Ah, yep. Place called Granity. Val had told her that. She didn’t remember living there but she’d been through it plenty of times on the circuit. Nothing little town, she said. It’d be gone now.
I dunno where I was born, he said. Who my parents were, my kin. I grew up in a place called Tom Creek. Dunno how I got there either, it’s just the first place I remember. I used to sleep on the riverbank, down between the tree roots, sleep under houses in winter. There was a lot of stray dogs I used to cuddle up with, kept me warm. And I’d hear the noises through the floor – kids eating dinner, parents yelling at them, yelling at each other, kissing them goodnight.

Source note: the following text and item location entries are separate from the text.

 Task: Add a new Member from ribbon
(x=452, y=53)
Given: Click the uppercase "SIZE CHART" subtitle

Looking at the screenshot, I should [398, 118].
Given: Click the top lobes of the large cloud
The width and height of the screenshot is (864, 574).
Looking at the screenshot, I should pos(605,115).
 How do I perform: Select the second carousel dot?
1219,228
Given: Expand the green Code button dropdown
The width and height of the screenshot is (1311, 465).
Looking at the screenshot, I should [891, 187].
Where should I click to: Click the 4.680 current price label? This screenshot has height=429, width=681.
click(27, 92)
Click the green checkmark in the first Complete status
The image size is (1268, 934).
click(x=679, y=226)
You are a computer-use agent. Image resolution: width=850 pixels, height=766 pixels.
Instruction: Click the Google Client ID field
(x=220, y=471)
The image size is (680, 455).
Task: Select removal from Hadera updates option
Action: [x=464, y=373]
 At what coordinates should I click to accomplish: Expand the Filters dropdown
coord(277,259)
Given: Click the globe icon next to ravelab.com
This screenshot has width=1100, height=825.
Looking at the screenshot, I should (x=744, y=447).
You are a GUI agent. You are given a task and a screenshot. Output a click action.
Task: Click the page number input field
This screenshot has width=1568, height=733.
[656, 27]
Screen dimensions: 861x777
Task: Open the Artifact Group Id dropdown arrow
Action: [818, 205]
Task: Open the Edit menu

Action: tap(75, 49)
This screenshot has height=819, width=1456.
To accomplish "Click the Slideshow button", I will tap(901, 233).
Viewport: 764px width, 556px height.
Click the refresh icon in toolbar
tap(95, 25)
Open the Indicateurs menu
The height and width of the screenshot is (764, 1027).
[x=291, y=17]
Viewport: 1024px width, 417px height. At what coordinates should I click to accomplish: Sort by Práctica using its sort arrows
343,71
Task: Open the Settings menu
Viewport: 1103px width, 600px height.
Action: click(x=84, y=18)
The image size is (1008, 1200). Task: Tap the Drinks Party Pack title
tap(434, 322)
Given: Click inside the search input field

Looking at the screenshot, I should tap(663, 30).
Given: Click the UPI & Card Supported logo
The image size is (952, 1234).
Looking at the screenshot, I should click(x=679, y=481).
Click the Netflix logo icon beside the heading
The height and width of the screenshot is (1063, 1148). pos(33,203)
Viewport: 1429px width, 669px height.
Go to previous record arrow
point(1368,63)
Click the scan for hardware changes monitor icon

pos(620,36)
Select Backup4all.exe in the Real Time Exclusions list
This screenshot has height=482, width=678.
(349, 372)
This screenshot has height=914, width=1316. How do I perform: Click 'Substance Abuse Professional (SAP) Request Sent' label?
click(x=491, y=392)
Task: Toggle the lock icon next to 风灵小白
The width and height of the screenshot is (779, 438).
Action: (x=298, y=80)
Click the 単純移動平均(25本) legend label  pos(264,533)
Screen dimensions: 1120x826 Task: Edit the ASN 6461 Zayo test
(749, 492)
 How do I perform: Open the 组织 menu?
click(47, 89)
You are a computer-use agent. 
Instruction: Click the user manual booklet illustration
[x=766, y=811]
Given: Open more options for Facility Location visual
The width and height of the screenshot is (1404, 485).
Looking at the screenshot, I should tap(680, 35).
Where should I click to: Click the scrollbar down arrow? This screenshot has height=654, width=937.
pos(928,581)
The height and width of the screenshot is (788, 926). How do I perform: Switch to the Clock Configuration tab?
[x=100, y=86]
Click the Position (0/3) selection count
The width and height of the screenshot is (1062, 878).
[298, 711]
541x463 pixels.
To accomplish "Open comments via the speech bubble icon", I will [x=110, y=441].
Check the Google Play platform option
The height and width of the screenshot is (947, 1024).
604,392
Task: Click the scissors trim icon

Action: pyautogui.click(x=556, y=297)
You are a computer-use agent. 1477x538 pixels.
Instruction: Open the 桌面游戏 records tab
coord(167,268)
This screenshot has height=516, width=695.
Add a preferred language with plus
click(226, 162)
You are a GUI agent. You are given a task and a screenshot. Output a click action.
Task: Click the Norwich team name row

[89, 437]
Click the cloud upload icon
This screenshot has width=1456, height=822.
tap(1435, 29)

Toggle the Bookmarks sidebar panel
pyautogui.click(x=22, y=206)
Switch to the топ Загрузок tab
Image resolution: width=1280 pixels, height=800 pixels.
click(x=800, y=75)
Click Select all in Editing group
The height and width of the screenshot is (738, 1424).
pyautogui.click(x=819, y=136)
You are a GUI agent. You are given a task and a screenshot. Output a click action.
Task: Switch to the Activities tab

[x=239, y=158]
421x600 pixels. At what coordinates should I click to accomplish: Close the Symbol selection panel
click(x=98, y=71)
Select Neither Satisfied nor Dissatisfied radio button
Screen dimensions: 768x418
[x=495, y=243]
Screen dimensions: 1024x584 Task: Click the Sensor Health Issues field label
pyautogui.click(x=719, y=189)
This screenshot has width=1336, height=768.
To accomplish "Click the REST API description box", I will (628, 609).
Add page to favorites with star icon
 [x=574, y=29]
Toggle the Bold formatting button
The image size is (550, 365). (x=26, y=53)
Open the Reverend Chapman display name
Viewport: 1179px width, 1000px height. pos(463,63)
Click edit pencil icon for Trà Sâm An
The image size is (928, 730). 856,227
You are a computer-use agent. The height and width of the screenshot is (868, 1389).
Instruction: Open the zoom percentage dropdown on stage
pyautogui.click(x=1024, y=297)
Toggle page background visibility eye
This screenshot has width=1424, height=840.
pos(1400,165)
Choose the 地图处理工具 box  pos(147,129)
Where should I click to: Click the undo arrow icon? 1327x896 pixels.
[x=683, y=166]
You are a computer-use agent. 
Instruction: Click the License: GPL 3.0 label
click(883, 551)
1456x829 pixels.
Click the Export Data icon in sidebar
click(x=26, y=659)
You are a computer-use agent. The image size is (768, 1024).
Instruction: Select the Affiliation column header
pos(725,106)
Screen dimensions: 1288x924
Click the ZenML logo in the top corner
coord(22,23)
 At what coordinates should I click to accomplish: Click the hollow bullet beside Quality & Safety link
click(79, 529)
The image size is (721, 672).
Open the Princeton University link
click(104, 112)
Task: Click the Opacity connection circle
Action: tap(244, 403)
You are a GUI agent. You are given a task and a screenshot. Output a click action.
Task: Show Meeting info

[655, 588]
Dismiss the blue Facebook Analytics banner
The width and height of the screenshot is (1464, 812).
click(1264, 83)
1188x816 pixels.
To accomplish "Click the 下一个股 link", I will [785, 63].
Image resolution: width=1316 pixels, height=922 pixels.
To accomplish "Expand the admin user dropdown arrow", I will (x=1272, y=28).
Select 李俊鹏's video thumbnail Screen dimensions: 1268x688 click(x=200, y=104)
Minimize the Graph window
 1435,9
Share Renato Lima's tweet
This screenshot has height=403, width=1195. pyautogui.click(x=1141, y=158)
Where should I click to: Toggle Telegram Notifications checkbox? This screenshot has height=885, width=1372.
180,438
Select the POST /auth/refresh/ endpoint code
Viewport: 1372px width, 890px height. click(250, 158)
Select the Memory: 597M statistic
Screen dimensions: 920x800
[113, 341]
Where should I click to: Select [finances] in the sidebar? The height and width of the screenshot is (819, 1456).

Li couldn’t tell where this was going.
He said, When I was ten or eleven I got caught stealing food, stealing grog. Cop didn’t know what to do with me, so he asked this couple if they’d take me in. Lorraine and Vince. Their kids had grown up and gone away. I was with them five years, till I joined up. They were from North, before the sacrifice zone. Got forced out. The way they talked about it up there, I never heard anyone talk about any place like that. It was like it’d been cut out of them but it kept growing back. You know what I mean?
No, said Li.
Yeah you do. Auntie Rainey and Uncle Vince had to talk about North, they had to tell those stories. They were still grieving it. He swigged at the koffee dregs, passed her the canteen. His skin where their hands brushed was hot. I’m gunna walk that country.
It’s not there anymore, Li said. North’s just poison now.
He said, Don’t you reckon though, we’ve been hearing about the sacrifice zones so long we don’t even question them? North’s some kind of horror story people tell their kids, like it was never a real place, but that’s all happened in our lifetime. People lived there, Li. Maybe they still do. Maybe what we got told isn’t the whole thing.